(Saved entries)
<<<<
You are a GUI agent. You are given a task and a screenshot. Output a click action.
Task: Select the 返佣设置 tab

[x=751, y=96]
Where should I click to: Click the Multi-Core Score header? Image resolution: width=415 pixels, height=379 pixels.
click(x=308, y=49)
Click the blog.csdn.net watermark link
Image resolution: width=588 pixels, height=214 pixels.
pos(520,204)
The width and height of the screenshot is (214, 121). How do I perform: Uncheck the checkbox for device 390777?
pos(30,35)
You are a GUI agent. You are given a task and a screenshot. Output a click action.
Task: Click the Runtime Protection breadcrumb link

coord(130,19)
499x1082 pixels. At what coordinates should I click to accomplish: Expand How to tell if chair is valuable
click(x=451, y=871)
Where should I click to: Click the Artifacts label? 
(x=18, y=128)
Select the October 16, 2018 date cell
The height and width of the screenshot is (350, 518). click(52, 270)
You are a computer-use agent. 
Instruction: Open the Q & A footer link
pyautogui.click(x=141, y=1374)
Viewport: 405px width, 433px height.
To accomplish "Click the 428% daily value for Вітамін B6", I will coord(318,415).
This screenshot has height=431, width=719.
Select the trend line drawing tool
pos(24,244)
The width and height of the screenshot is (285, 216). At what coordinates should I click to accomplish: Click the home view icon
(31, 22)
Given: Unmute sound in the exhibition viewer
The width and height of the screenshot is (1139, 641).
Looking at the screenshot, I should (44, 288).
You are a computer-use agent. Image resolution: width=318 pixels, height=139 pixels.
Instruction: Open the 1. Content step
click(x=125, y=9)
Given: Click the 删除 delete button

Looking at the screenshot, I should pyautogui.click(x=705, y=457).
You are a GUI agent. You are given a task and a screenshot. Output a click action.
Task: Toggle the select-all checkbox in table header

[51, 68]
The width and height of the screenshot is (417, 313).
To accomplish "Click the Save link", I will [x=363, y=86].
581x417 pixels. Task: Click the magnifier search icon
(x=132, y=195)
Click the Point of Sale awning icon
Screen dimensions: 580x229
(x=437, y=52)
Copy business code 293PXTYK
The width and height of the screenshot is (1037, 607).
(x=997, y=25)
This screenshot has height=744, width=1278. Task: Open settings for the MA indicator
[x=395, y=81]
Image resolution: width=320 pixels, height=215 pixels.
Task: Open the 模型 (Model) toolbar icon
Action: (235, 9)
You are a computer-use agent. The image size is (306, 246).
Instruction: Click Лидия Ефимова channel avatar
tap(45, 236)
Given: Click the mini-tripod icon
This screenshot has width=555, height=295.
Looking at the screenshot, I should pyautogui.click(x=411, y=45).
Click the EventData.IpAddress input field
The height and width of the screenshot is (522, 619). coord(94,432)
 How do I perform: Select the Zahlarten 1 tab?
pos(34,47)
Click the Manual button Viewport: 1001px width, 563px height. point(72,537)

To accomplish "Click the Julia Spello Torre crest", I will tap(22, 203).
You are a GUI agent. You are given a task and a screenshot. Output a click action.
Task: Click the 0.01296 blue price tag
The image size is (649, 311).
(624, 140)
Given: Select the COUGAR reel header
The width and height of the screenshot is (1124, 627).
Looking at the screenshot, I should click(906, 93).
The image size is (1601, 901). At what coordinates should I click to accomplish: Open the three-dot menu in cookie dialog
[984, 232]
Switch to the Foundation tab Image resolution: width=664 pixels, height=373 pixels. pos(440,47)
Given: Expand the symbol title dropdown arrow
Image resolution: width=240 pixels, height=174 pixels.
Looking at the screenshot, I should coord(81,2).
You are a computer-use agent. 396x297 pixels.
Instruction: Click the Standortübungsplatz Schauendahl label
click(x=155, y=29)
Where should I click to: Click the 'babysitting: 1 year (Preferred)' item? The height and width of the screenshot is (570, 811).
>>>>
ACTIVITY -> Copy the lines above exactly, from the very first through the one containing "Viewport: 405px width, 433px height.", and include no other line.

SOLUTION BELOW ->
You are a GUI agent. You are given a task and a screenshot. Output a click action.
Task: Select the 返佣设置 tab

[x=751, y=96]
Where should I click to: Click the Multi-Core Score header? Image resolution: width=415 pixels, height=379 pixels.
click(x=308, y=49)
Click the blog.csdn.net watermark link
Image resolution: width=588 pixels, height=214 pixels.
pos(520,204)
The width and height of the screenshot is (214, 121). How do I perform: Uncheck the checkbox for device 390777?
pos(30,35)
You are a GUI agent. You are given a task and a screenshot. Output a click action.
Task: Click the Runtime Protection breadcrumb link

coord(130,19)
499x1082 pixels. At what coordinates should I click to accomplish: Expand How to tell if chair is valuable
click(x=451, y=871)
Where should I click to: Click the Artifacts label? 
(x=18, y=128)
Select the October 16, 2018 date cell
The height and width of the screenshot is (350, 518). click(52, 270)
You are a computer-use agent. 
Instruction: Open the Q & A footer link
pyautogui.click(x=141, y=1374)
Viewport: 405px width, 433px height.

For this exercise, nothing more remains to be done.